▶ [Aim of the exercise]: Could you retype exactly the lines running from the line with "Image resolution: width=822" to the end of the data, both included, and nothing else?
Material for this task below:
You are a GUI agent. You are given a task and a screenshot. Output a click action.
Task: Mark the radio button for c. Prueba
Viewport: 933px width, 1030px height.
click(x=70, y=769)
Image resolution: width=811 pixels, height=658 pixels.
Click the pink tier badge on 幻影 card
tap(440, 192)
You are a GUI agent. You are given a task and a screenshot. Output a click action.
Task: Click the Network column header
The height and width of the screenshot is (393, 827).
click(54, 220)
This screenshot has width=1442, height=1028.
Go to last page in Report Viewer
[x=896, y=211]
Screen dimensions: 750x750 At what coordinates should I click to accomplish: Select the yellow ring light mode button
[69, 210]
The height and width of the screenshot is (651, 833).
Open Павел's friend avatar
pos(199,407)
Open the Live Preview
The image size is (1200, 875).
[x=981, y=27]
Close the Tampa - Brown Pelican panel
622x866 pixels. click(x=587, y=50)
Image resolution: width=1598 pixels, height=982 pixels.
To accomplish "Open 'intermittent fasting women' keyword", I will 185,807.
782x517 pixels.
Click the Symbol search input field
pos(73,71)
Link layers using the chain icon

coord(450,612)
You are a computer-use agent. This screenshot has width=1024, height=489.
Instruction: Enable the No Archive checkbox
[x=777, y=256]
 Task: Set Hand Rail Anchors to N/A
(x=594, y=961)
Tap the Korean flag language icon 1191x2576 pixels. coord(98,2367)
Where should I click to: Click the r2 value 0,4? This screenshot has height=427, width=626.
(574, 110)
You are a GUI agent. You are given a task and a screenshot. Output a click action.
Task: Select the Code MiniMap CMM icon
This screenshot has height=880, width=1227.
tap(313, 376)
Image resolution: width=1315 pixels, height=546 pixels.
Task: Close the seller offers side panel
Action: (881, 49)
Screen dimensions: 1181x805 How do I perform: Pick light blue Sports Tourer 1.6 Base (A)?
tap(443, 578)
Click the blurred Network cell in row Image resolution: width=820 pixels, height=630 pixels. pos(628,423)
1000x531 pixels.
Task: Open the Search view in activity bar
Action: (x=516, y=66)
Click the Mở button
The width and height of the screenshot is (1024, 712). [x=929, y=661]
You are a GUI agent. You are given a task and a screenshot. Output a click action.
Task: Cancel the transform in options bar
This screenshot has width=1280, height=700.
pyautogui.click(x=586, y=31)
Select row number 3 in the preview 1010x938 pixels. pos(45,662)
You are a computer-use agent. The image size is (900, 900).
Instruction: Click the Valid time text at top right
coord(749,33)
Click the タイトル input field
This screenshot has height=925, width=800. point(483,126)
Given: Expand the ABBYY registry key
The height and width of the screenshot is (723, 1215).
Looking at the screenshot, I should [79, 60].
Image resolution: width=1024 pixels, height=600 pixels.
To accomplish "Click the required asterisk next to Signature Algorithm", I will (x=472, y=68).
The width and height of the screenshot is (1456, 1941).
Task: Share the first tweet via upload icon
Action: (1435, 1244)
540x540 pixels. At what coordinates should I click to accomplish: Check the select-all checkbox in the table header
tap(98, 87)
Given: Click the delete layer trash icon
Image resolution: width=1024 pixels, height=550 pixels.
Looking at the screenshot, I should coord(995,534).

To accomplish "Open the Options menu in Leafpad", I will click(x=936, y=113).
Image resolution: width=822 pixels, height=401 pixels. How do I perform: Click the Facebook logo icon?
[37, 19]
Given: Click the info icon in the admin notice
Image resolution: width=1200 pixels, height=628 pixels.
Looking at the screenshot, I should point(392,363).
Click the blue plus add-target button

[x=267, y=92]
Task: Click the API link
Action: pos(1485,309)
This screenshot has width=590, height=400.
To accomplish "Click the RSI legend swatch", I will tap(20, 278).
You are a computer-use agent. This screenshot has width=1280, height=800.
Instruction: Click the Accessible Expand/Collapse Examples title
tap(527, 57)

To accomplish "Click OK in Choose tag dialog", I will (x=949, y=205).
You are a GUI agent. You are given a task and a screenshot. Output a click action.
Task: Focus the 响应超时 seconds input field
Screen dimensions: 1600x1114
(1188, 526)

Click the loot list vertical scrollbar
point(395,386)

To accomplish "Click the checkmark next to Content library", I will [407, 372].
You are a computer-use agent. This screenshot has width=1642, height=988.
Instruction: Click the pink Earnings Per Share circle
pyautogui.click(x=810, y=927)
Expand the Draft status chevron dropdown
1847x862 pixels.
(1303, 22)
End of Material for this task.
▶ [Exercise response]:
Image resolution: width=822 pixels, height=401 pixels. How do I perform: Click the Facebook logo icon?
[37, 19]
Given: Click the info icon in the admin notice
Image resolution: width=1200 pixels, height=628 pixels.
Looking at the screenshot, I should point(392,363).
Click the blue plus add-target button

[x=267, y=92]
Task: Click the API link
Action: pos(1485,309)
This screenshot has width=590, height=400.
To accomplish "Click the RSI legend swatch", I will tap(20, 278).
You are a computer-use agent. This screenshot has width=1280, height=800.
Instruction: Click the Accessible Expand/Collapse Examples title
tap(527, 57)

To accomplish "Click OK in Choose tag dialog", I will (x=949, y=205).
You are a GUI agent. You are given a task and a screenshot. Output a click action.
Task: Focus the 响应超时 seconds input field
Screen dimensions: 1600x1114
(1188, 526)

Click the loot list vertical scrollbar
point(395,386)

To accomplish "Click the checkmark next to Content library", I will [407, 372].
You are a computer-use agent. This screenshot has width=1642, height=988.
Instruction: Click the pink Earnings Per Share circle
pyautogui.click(x=810, y=927)
Expand the Draft status chevron dropdown
1847x862 pixels.
(1303, 22)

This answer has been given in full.